_Goal_
Report every line of the rows below that contains the string "price". Case counts.

_Entries from a collection_

-*-*-

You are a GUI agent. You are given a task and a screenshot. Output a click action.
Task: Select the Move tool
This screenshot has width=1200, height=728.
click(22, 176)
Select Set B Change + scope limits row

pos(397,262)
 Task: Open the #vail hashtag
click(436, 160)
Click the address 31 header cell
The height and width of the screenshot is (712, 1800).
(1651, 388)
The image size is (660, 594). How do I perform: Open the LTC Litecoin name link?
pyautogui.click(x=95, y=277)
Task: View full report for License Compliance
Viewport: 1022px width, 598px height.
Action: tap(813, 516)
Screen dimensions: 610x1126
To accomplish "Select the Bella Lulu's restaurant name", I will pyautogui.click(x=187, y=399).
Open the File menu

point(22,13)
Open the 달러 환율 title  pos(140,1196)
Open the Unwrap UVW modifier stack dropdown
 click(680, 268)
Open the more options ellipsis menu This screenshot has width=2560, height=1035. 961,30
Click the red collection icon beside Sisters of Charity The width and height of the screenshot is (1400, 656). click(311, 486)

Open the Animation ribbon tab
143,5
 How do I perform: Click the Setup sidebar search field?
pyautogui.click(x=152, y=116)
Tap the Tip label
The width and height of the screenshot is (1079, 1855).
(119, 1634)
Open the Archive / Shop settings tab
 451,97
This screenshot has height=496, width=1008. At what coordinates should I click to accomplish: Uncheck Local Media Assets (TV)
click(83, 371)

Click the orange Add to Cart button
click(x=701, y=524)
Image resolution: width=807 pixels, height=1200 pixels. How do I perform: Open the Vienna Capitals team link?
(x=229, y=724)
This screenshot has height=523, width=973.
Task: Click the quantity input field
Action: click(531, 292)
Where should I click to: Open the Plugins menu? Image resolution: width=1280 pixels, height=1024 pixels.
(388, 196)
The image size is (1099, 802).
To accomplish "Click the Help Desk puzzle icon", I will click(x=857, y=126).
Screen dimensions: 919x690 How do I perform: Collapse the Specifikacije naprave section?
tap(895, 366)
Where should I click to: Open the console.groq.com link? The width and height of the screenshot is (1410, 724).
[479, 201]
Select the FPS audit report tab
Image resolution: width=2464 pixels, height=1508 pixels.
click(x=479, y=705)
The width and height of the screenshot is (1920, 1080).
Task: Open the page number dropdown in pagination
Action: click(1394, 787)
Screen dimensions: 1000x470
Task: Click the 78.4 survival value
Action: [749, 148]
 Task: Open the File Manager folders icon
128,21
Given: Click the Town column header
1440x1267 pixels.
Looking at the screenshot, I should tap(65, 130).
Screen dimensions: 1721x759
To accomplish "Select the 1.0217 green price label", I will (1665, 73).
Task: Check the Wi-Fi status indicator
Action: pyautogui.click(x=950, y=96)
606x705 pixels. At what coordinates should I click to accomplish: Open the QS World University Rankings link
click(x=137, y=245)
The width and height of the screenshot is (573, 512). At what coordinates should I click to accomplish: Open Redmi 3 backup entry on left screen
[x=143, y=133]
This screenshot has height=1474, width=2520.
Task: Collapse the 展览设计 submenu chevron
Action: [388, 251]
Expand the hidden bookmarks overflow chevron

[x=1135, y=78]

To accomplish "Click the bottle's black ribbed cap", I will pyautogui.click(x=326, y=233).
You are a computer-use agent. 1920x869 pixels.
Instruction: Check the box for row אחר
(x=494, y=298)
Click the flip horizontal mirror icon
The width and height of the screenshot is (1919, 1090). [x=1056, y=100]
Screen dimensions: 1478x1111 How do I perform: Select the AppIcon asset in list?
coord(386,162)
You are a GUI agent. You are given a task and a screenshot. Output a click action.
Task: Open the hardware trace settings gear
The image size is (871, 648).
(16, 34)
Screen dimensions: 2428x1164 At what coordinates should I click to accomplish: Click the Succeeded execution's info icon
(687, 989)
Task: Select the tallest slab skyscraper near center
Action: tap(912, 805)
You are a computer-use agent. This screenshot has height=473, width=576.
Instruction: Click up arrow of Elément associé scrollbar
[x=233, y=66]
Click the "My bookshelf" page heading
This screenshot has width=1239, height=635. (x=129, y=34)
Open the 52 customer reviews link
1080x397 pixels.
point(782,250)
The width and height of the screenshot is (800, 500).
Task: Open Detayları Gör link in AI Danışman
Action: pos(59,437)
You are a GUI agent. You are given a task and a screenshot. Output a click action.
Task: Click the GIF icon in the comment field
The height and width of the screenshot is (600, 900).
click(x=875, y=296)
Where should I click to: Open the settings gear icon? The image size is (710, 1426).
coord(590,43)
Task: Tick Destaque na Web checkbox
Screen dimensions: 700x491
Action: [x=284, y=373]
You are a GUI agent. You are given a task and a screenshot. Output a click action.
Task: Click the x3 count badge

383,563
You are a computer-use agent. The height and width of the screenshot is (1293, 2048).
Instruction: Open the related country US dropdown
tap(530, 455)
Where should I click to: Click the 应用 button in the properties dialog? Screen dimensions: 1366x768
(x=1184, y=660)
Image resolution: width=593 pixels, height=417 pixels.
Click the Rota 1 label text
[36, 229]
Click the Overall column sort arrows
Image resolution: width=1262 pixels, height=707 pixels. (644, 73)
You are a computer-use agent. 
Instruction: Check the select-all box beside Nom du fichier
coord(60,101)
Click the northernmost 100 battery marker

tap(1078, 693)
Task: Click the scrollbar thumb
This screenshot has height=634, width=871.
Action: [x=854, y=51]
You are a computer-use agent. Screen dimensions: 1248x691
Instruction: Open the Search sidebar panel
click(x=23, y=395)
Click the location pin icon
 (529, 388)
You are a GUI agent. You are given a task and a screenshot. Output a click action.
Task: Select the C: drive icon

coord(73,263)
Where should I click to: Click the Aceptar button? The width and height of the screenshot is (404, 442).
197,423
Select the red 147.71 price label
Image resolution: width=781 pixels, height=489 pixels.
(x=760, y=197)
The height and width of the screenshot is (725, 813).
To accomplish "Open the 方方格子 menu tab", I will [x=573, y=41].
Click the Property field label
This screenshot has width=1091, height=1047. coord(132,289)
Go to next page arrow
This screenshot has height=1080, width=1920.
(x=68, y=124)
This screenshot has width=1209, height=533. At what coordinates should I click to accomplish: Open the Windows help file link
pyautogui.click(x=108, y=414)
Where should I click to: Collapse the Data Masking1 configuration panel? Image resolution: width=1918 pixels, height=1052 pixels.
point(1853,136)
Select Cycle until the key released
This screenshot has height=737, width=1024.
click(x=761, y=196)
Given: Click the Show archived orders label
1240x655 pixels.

-*-*-

_Problem solution_
To accomplish "Select the 1.0217 green price label", I will (1665, 73).
Select the red 147.71 price label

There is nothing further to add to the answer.